Supporters of the initiative insist that the issue is not serving gay couples, but rather being required to participate in same-sex ceremonies.

One such example involved the husband and wife owners of the now-closed Sweet Cakes by Melissa bakery in Gresham, Ore., which was forced to shut down after news spread that they declined to make a cake for a lesbian couple.

When Melissa and Aaron Klein's stance on homosexuality was made public in February, the couple received a mixed bag of positive support and outrage, which ultimately caused the couple to close their business.

"I feel like all these media people -- they have not gotten our story -- our actual story. And what we're really about and why we said no," Melissa Klein previously told The Blaze. "Everyone is looking at us like we're these hateful monsters that don't want to serve gay people."

The text of the proposed amendment proposed would make sure that any business owner in Oregon would not be "penalized by the state or a political subdivision of this state for declining to solemnize, celebrate, participate in, facilitate, or support any same-sex marriage ceremony or its arrangements, same-sex civil union ceremony or its arrangements, or same-sex domestic partnership ceremony or its arrangements."

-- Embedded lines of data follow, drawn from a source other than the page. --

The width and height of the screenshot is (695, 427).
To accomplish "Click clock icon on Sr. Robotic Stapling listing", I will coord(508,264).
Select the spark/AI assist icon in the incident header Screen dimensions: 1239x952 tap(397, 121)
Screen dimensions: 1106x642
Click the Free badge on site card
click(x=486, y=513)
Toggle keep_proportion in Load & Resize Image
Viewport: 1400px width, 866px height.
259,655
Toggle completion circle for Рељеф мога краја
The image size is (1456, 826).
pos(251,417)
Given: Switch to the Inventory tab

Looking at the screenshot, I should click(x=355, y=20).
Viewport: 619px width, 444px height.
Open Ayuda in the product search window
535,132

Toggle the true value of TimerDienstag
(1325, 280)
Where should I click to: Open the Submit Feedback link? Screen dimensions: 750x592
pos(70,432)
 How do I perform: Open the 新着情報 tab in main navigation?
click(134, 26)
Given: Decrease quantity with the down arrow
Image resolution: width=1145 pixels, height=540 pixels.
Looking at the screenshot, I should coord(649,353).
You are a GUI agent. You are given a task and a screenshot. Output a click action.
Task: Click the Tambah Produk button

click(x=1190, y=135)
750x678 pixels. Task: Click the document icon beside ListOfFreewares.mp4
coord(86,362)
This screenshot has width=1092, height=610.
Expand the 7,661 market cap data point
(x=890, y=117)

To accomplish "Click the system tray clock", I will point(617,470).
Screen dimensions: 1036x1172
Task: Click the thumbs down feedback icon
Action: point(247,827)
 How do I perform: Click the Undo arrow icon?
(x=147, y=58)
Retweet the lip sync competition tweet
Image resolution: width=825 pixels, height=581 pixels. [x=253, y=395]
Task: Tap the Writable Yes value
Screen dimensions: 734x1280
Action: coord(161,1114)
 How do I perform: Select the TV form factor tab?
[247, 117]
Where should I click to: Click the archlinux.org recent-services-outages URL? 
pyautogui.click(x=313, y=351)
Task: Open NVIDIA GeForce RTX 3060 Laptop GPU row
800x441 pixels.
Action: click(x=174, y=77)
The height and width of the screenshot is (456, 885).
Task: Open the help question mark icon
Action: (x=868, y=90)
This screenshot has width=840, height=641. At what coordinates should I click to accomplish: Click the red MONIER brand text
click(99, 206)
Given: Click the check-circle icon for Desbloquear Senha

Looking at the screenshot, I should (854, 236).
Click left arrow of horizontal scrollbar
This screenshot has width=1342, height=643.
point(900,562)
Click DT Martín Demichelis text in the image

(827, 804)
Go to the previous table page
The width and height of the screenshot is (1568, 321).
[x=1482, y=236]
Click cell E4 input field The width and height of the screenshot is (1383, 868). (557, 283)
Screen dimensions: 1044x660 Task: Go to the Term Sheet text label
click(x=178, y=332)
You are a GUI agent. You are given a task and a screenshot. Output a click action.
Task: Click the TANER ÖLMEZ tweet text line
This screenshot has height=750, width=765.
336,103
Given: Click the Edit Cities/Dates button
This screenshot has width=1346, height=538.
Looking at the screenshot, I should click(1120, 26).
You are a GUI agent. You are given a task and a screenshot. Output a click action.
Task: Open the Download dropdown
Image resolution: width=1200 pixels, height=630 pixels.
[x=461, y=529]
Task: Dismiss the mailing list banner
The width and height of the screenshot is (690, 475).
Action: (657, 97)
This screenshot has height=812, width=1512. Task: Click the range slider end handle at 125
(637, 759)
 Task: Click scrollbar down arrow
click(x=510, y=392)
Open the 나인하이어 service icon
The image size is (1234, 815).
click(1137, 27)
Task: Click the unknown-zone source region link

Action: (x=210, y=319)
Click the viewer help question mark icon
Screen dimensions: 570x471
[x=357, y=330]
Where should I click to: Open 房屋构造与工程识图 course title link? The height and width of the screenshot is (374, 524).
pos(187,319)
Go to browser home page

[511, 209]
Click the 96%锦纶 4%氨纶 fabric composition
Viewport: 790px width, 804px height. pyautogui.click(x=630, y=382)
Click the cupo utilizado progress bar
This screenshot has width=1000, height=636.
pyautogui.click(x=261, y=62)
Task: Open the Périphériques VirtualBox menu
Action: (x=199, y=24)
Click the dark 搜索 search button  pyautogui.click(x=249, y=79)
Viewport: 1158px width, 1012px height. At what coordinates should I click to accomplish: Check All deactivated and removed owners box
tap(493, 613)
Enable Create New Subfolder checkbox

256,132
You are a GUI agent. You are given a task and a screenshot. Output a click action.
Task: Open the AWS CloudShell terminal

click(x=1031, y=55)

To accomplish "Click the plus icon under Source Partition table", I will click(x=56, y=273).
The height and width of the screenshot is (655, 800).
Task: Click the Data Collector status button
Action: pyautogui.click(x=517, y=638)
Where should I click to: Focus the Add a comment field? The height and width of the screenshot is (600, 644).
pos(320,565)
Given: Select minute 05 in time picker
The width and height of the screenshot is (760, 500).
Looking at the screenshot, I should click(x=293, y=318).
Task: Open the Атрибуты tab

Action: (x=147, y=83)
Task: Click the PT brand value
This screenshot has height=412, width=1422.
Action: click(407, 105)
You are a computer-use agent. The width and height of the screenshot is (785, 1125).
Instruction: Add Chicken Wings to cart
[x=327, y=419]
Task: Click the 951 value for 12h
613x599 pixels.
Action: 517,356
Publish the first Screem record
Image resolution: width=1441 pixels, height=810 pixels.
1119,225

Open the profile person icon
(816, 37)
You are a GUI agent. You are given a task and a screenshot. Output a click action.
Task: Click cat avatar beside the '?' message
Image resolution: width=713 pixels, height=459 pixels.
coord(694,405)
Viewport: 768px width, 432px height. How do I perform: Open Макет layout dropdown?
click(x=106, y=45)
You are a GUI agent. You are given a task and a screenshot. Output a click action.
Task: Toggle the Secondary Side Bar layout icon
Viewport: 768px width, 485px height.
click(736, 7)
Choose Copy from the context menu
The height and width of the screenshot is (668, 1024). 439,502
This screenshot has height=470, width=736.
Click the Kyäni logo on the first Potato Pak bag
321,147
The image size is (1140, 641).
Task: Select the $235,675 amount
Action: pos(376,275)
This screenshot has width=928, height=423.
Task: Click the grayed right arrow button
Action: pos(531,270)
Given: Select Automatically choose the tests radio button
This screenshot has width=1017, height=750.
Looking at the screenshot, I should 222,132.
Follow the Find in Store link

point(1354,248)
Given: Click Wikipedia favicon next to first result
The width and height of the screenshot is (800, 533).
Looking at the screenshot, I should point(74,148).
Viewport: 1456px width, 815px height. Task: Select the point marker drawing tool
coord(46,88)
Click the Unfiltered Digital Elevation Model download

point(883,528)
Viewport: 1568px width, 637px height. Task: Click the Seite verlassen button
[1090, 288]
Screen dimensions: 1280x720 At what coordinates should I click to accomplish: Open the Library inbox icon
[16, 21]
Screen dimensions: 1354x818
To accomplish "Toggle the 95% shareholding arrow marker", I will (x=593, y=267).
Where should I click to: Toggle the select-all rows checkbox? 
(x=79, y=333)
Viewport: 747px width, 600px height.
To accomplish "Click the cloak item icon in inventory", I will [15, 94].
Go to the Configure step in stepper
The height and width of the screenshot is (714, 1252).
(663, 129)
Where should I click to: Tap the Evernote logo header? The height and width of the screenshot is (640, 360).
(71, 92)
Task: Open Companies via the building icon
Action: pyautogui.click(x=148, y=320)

It adds that "there are groups pushing the view that religion is purely a private matter and that religious voices or opinions should be silenced … religion is more than just private worship. It involves public expression on moral and social issues. Religious freedom, our first freedom, needs protection as this Initiative intends to do."

Oregon Family Council spokesperson Teresa Harke told the Christian Post that they need to gather one thousand signatures in order to proceed to the ballot title process, which would produce a title for the proposed initiative. The next step in the process would require the collection of at least 87,213 signatures to qualify for the November 2014 ballot.

Harke added that they intended to gather the required number of signatures through both grassroots efforts and online campaigns The Oregon Family Council hopes to have the initiative in front of voters in November 2014.